"""

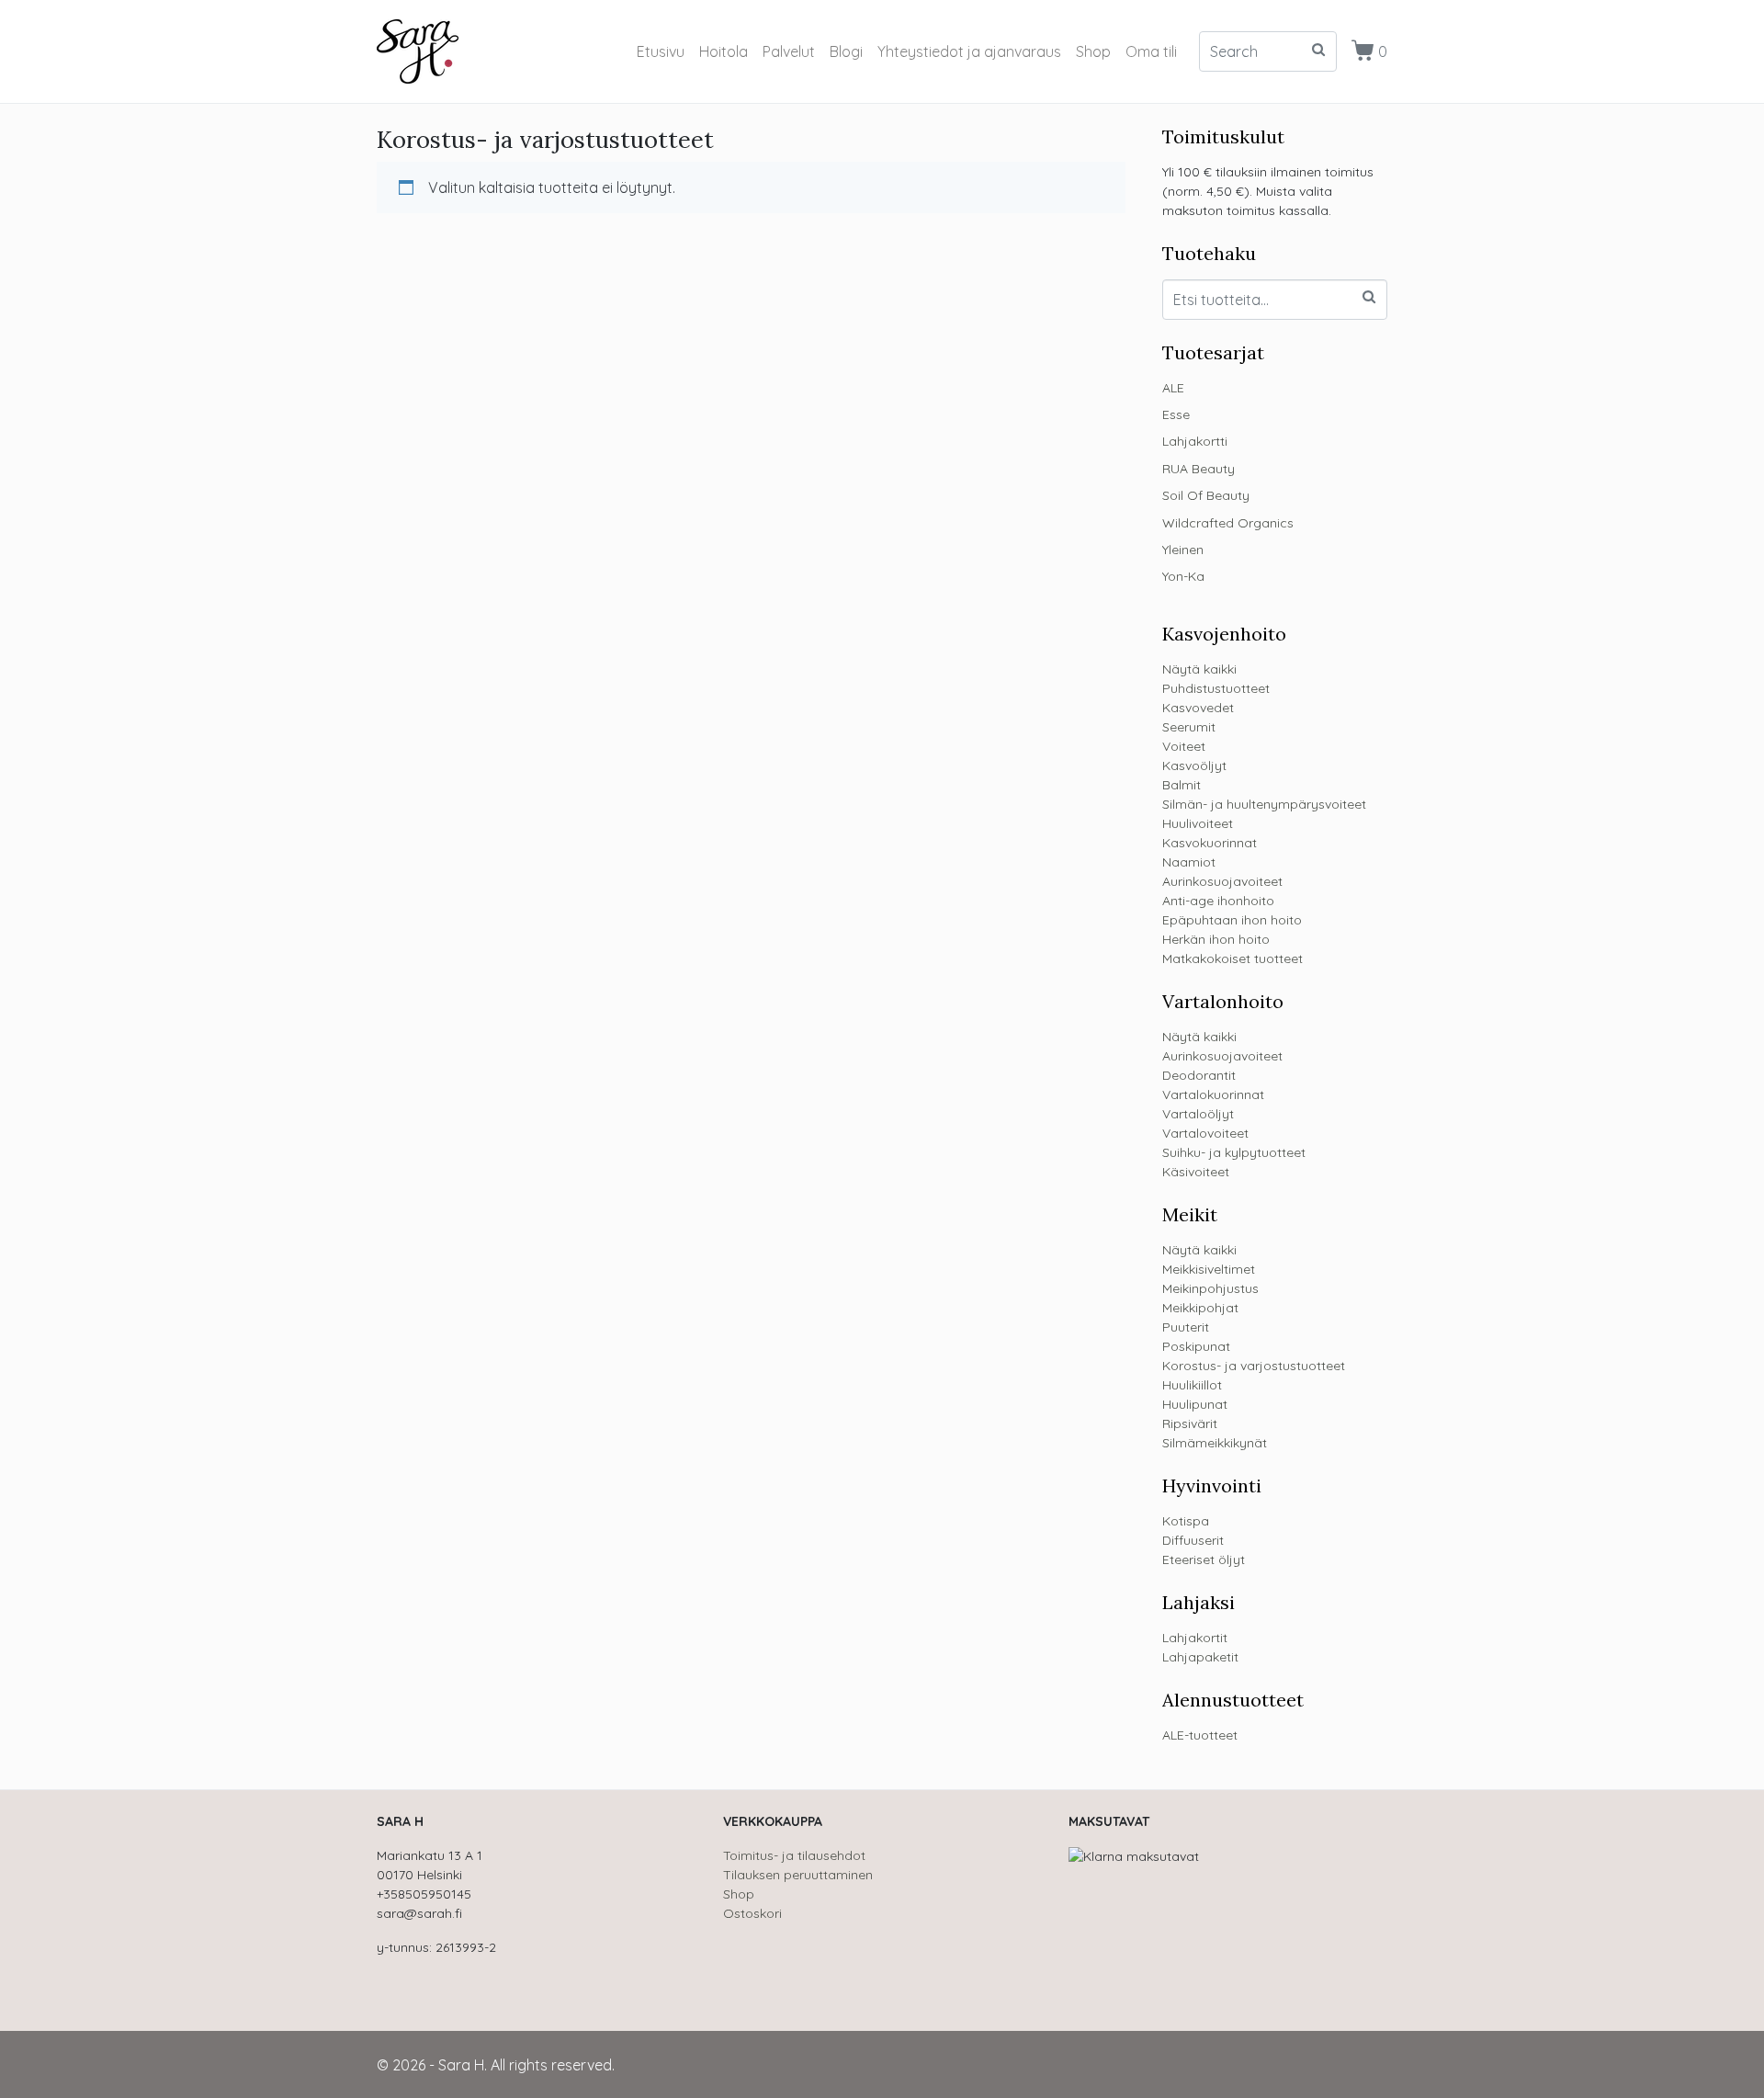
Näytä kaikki (1199, 669)
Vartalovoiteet (1205, 1133)
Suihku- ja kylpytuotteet (1234, 1152)
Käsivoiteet (1195, 1171)
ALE (1173, 388)
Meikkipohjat (1200, 1307)
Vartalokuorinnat (1213, 1094)
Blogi (846, 51)
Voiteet (1183, 746)
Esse (1176, 414)
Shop (1093, 51)
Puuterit (1185, 1327)
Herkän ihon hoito (1216, 939)
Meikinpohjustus (1210, 1288)
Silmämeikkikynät (1214, 1443)
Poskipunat (1196, 1346)
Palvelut (789, 51)
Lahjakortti (1194, 441)
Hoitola (723, 51)
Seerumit (1189, 727)
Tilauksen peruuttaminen (798, 1874)
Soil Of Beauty (1206, 495)
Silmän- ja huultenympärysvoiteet (1264, 804)
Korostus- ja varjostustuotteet (1253, 1365)
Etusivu (660, 51)
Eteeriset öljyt (1203, 1559)
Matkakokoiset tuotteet (1232, 958)
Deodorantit (1199, 1075)
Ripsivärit (1189, 1423)
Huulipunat (1194, 1404)
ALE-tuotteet (1200, 1735)
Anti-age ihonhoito (1218, 900)
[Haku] (1369, 297)
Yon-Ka (1183, 576)
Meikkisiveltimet (1208, 1269)
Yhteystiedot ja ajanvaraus (969, 51)
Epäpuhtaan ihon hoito (1232, 920)
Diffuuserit (1193, 1540)
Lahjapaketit (1200, 1657)
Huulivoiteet (1197, 823)
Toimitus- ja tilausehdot (794, 1855)
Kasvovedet (1198, 707)
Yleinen (1183, 549)
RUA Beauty (1198, 468)
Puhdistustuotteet (1216, 688)
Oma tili (1151, 51)
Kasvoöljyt (1194, 765)
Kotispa (1185, 1521)
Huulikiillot (1192, 1385)
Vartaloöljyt (1198, 1114)
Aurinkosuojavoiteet (1222, 881)
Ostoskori (752, 1913)
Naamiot (1189, 862)
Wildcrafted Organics (1228, 523)
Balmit (1181, 785)
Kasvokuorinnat (1209, 842)
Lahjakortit (1194, 1637)
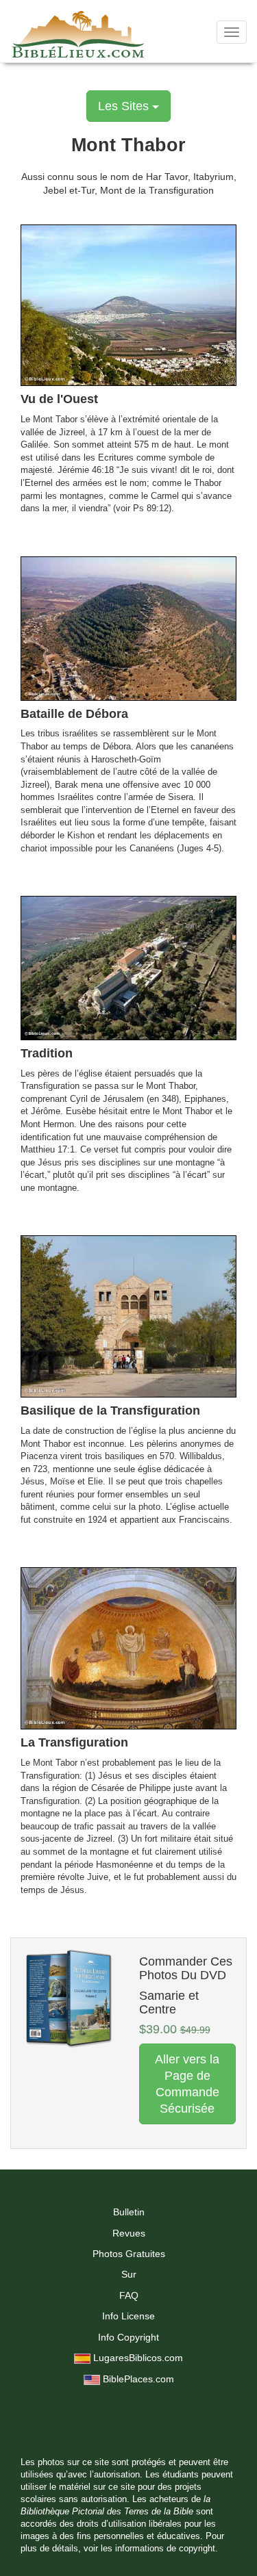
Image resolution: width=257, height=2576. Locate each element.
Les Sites (125, 106)
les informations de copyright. (159, 2548)
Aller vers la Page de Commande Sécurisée (187, 2083)
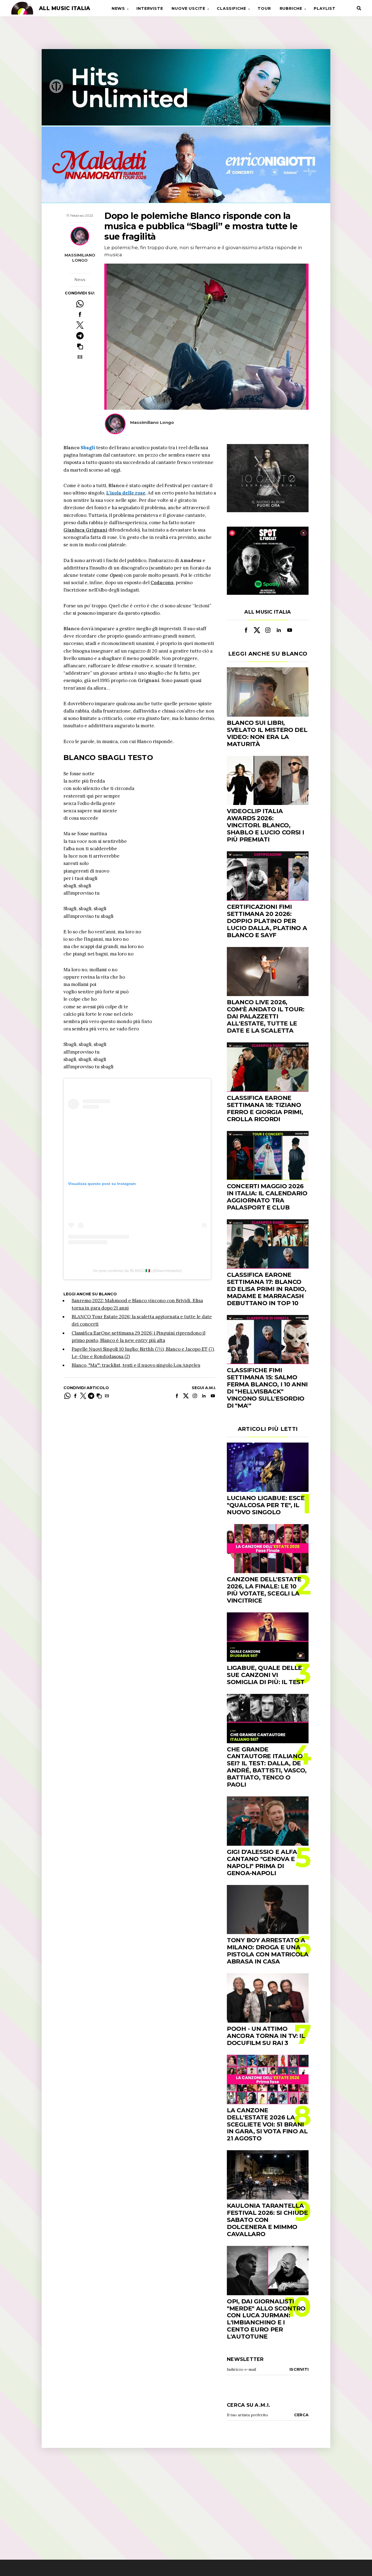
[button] (80, 346)
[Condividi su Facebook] (80, 314)
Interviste (149, 8)
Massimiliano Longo (80, 258)
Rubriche (291, 8)
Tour (264, 8)
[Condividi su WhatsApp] (80, 303)
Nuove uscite (188, 8)
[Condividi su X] (80, 325)
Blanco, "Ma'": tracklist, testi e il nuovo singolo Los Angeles (136, 1365)
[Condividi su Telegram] (80, 335)
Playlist (324, 8)
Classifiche (231, 8)
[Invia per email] (80, 357)
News (118, 8)
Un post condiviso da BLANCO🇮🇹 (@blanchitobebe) (137, 1270)
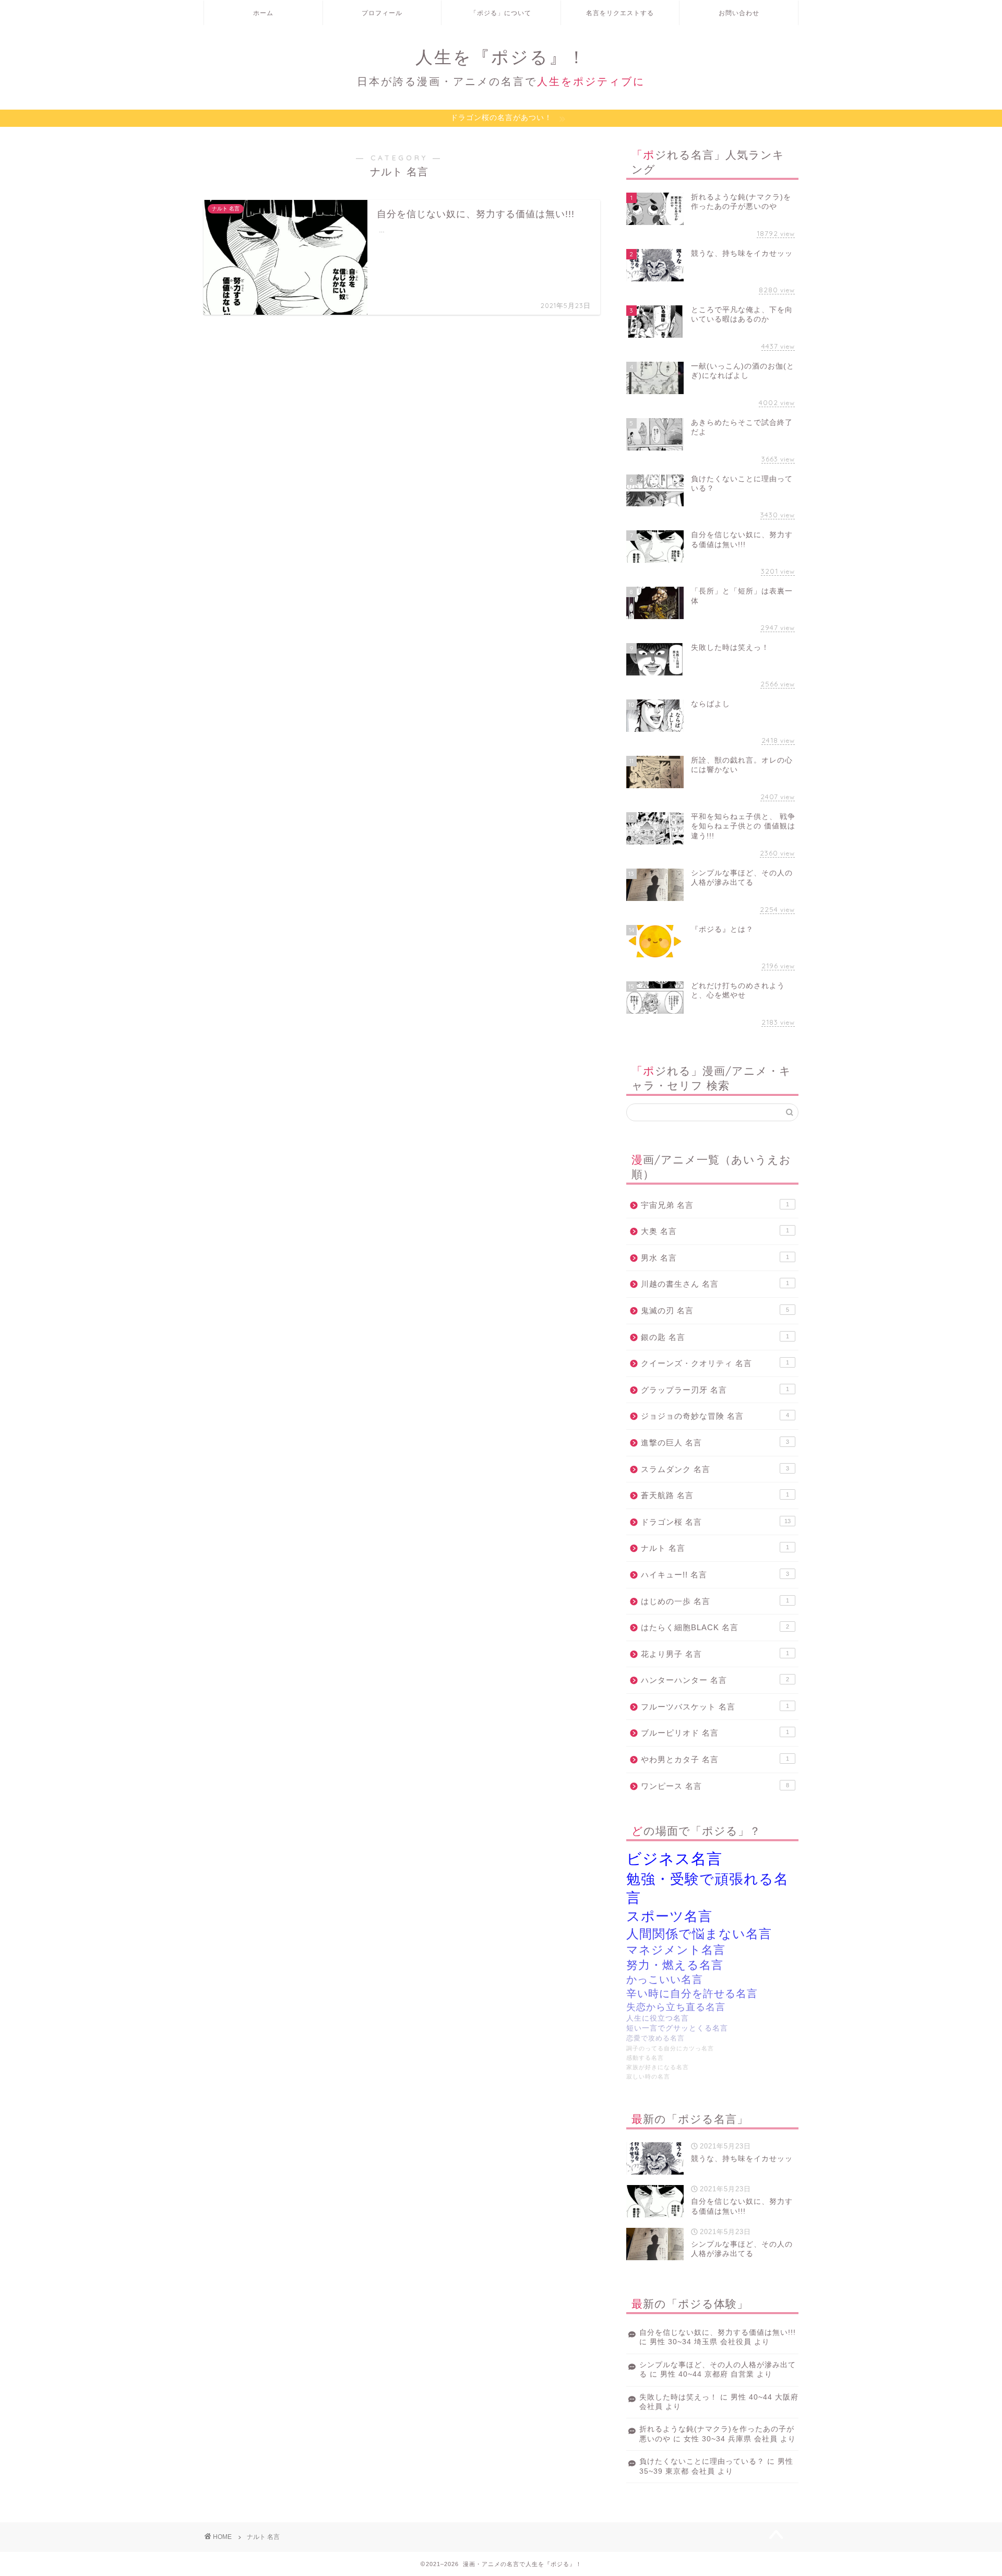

"""

Lines that hold the word "Condividi" are the ones to copy from the entries above.

[Condividi su Facebook] (80, 314)
[Condividi su WhatsApp] (80, 303)
[Condividi su X] (80, 325)
[Condividi su Telegram] (80, 335)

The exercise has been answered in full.